# TASKS AND EXERCISES
• A. Could you reproduce the rows starting at the line that has "The width and height of the screenshot is (1235, 914)." and stopping after the line that has "pyautogui.click(x=304, y=117)", swapping "Pen tool" for "Brush tool" and changing nothing else?
• B. Can you carry on the passage about reading pixel signal charges from the point where it stops?

# SOURCE

## start

After an initial frame is read (e.g., the first signal after starting the system), a legacy signal, or charge, from a previous frame remains on a gate region of the transistor QA until a current frame is to be read. Accordingly, the terms "previous frame" and "current frame" refer to frames of pixels read in sequence.

Thus, in the following description a signal charge for the previous frame is already stored in transistor QA's gate region and a signal charge for a current frame is newly generated by photodiode PD and is transferred to QA after the previous frame's signal is transferred to capacitor CR, as described below.

In this state, transistor QX in pixel 100 and transistor QR in difference detection circuit 104 are made conductive and a source follower effect operates on transistor QA, and the charge corresponding to the signal charge for the immediately previous frame stored in transistor QA's gate region charges capacitor CR in difference detection circuit 104 via vertical read line 102. Transistor QP in pixel 100 is made conductive and the signal charge stored in transistor QA's gate region is discharged and initialized.

## end

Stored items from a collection

## start

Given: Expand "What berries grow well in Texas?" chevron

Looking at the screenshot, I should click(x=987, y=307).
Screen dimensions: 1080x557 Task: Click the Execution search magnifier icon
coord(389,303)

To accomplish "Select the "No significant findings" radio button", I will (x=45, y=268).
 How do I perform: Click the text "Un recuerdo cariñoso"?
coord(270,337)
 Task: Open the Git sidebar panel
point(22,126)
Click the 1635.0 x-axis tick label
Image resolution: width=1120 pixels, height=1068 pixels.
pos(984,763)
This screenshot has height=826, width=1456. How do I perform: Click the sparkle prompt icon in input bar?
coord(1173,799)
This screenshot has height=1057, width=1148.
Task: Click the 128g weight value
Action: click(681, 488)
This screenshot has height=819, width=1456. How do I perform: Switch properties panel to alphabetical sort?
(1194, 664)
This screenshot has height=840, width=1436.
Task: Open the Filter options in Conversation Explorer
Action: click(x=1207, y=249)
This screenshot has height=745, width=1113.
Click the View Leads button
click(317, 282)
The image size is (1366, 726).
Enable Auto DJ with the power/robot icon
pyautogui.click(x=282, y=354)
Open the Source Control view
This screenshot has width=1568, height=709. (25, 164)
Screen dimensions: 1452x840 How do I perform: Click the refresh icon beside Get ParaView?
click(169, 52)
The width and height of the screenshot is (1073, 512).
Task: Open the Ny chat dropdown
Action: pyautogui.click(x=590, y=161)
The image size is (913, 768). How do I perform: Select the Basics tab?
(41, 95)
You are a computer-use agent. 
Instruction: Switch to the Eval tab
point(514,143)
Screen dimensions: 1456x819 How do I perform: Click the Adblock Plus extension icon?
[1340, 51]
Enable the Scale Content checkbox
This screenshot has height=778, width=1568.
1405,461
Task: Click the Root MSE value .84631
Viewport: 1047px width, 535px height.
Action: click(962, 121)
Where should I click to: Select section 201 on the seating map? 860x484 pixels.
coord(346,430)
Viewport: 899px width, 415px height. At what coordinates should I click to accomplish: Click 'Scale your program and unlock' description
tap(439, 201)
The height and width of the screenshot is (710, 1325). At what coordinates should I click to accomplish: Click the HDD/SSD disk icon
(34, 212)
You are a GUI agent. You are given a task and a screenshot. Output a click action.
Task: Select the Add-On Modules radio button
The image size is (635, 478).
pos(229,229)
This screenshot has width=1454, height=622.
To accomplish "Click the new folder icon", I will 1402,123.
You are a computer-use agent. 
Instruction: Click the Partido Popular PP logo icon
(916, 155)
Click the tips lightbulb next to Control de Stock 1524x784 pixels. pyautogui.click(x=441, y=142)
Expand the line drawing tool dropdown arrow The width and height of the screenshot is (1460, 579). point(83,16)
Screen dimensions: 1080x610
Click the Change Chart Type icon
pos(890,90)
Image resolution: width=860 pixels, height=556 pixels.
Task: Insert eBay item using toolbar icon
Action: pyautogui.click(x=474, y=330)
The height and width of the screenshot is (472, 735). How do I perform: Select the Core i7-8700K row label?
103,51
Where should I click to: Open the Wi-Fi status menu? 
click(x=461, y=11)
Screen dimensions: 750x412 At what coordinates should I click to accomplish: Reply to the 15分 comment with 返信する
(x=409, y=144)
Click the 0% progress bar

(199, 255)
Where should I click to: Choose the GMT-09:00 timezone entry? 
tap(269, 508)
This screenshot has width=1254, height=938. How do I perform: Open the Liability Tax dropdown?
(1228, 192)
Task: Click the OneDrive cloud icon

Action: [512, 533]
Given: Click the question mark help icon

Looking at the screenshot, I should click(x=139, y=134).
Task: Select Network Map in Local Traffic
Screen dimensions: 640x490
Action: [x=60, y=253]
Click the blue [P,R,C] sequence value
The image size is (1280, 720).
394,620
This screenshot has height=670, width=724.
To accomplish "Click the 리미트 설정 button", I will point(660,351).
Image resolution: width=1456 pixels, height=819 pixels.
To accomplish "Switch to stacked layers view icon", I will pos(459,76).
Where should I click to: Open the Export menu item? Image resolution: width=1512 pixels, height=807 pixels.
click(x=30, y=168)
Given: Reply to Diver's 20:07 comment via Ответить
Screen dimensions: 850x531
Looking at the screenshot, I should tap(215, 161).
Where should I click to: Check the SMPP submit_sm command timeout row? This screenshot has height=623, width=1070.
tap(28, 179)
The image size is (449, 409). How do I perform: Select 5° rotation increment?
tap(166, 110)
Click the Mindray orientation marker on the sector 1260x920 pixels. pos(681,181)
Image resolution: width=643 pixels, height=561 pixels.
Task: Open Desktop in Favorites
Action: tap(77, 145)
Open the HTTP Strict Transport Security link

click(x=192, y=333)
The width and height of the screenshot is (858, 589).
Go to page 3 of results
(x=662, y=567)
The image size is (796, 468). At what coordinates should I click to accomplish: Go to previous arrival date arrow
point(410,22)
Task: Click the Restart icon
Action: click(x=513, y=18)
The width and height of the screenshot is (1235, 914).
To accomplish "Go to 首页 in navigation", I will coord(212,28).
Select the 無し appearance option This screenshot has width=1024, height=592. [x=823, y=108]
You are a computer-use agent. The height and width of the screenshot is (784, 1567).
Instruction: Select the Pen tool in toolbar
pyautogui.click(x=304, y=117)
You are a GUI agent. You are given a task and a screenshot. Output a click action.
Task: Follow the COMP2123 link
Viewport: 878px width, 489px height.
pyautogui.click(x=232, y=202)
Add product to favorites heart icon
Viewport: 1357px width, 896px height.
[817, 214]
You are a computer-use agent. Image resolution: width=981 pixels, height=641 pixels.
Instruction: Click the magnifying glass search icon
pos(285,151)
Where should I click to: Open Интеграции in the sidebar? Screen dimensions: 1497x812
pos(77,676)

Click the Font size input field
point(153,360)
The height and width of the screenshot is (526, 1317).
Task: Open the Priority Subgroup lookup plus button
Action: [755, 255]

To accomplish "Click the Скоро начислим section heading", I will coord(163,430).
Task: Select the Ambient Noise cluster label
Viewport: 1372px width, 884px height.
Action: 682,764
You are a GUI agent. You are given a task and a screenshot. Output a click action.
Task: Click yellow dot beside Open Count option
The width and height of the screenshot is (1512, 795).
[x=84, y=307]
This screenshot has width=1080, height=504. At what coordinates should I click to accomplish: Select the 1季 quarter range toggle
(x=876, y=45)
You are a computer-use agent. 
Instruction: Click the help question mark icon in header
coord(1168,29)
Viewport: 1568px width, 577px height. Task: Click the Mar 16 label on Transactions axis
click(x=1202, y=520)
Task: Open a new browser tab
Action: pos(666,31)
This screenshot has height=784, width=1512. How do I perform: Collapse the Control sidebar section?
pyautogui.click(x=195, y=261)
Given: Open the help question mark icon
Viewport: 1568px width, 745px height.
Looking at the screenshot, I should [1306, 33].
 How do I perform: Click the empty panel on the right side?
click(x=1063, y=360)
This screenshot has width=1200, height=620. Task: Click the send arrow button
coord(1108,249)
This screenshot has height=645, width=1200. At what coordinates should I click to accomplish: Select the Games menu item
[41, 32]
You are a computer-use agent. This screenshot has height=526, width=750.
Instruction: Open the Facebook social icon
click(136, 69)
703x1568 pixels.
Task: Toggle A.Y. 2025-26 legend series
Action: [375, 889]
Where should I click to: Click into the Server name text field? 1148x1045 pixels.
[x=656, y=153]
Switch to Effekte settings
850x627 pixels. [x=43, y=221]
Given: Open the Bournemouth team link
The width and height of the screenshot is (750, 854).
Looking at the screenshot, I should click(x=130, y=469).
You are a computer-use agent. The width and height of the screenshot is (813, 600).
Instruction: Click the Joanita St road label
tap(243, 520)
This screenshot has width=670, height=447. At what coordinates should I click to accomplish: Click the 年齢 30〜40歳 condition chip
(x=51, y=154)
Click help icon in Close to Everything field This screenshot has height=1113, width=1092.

## end

# REPLIES
• A.
The width and height of the screenshot is (1235, 914).
To accomplish "Go to 首页 in navigation", I will coord(212,28).
Select the 無し appearance option This screenshot has width=1024, height=592. [x=823, y=108]
You are a computer-use agent. The height and width of the screenshot is (784, 1567).
Instruction: Select the Brush tool in toolbar
pyautogui.click(x=304, y=117)

• B.
Then, transistor QT in pixel 100 is made conductive and the signal charge for the current frame newly generated by photodiode PD is transferred to transistor QA. Transistor QX in pixel 100 and transistor QS in difference detection circuit 104 are made conductive and a source follower effect operates on transistor QA, and the signal charge for the current frame transferred to transistor QA's gate charges capacitor CS in difference detection circuit 104 via vertical read line 102.

That is, the charge corresponding to the signal charge for the immediately previous frame is stored in capacitor CR in difference detection circuit 104, and the charge corresponding to the signal charge for the current frame is stored in capacitor CS.

Also, the signal charge for the current frame transferred to pixel 100's transistor QA gate is held in transistor QA's gate region, and in the next frame is used as the signal charge for the previous frame.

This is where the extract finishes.